A minha cama é a de baixo. Convém frisar que esta foto foi tirada no último dia, daí o lençol estar todo arruinado (o que, aparentemente, não é desculpa, porque a de cima está impecável...). Mas não obstante!
De notar que as cortinas azuis do lado esquerdo são outro beliche, ou seja, eramos 6(!) miúdas num espaço onde desapertar o soutien é uma empreitada para a qual a melhor contorcionista asiática teria que treinar a vida toda, sem certezas de sucesso. E nós? Sim, nós conseguíamos...]

A saída de Lisboa é magnífica! Há lá vista mais bonita para a cidade, que a do Tejo! Passar por baixo da 25 de Abril com muito e muito trânsito lá em cima também é coisa para se deixar guardada por muito tempo na caixinha das memórias.
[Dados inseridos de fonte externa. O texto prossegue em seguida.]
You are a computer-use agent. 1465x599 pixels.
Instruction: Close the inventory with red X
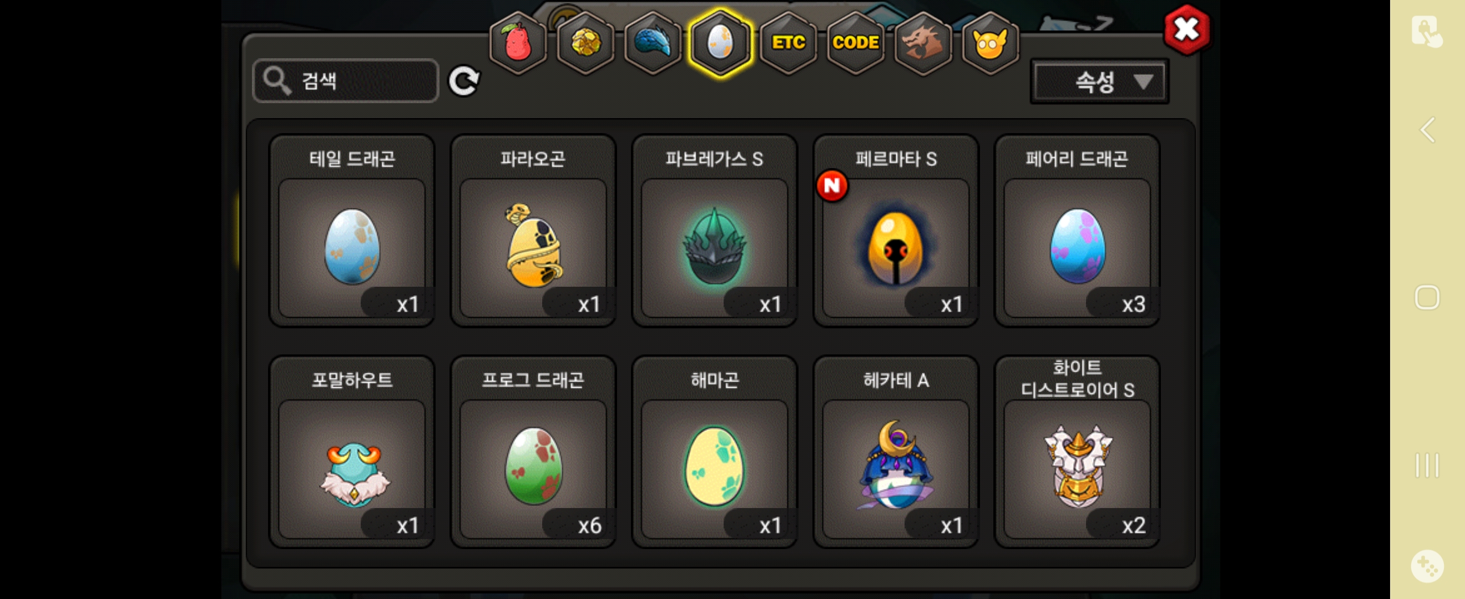click(1186, 30)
A única pena que tive foi não termos ninguém saudoso na nossa partida, a menos de uma mulher de um marinheiro e a RTP cujas reportagens se não viram, vo-las dou a conhecer agora: em directo (na qual somos "40 jovens") e em deferido (onde consta que somos "52 jovens", mas garanto-vos porque lá estive e sei, que das 10h da manhã para as duas da tarde, ninguém entrou no navio).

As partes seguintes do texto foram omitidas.